▶ Fragmento del documento:

>>

Un poema que descubrí hace quince años en The Longman Anthology of Contemporary American Poetry, el mismo que me acercó originalmente la poesía de Charles Simic. Un libro ancho y grueso como un listín telefónico, con el Cañón del Colorado -un inmenso risco iluminado por el sol de poniente- cubriendo la portada, y que sobresalía con descaro inconfundible de su balda en la biblioteca de la Universidad de Sheffield. Como nadie lo reclamaba, tardé más de un curso en devolverlo. Llegó a convertirse en parte del mobiliario, y aún ahora ciertos poemas siguen asociados a la memoria fotográfica de sus páginas: una tipografía generosa, como de libro de texto, y fotos de los autores en un blanco y negro de inconfundible aire sesentero.

<<

▶ Material proporcionado:
>>

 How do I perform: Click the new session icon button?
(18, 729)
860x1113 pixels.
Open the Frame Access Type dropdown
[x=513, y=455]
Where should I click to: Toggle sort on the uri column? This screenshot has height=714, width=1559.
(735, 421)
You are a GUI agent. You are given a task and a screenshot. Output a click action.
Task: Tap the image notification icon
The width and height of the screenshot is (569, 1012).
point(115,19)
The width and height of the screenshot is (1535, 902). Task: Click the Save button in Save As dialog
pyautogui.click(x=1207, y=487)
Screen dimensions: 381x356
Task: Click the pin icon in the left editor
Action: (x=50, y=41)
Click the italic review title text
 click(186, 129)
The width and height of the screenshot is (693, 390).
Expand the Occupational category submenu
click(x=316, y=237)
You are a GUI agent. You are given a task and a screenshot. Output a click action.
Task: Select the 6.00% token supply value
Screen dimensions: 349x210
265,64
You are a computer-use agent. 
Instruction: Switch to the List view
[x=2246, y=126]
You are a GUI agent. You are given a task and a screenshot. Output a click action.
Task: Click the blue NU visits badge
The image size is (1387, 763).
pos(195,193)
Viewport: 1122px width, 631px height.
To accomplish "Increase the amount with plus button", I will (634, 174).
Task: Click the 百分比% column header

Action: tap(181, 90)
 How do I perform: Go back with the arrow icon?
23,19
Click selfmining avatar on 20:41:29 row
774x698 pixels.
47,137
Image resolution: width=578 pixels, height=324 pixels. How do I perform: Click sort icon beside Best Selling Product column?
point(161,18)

<<

▶ Problema planteado 1:
Responde estas preguntas sobre el fragmento sobre la antología de poesía:
(a) ¿En la biblioteca de qué universidad estaba el libro?
(b) ¿Qué imagen cubría la portada del libro?
(c) ¿Cuánto tiempo se tardó en devolverlo?
▶ Problema planteado 2:
Escribe la continuación del fragmento sobre la antología de poesía, empezando justo después de su última oración.
El material no guarda relación alguna con el fragmento sobre la antología de poesía.

▶ Resultado del ejercicio 1:
(a) En la biblioteca de la Universidad de Sheffield.
(b) El Cañón del Colorado, un inmenso risco iluminado por el sol de poniente.
(c) Más de un curso.

▶ Resultado del ejercicio 2:
La verdad es que a Donald Justice (1925-2004) sólo le he leído en antologías. Eso sí, está en todas, y en todas se dice que es un poeta de rara perfección, de obra escueta y ajustada, que hizo de la brevedad y la reticencia principios de orden moral. Así en este breve y punzante poema, donde la alucinación se deja envolver hacia el final por los rayos oblicuos de la elegía. Leyéndolo, se comprenden los elogios que Simic le ha dedicado alguna vez.


Sobre la muerte de amigos en la niñez

No los veremos en el cielo con la barba poblada
ni bronceándose entre los calvos del infierno;
si acaso, al final de la tarde, en el patio desierto de la escuela,
componiendo un anillo o juntando sus manos
en juegos cuyos nombres se nos han olvidado.
Ven, memoria, ayúdame a encontrarlos en las sombras.


Trad. J.D.

El original, aquí.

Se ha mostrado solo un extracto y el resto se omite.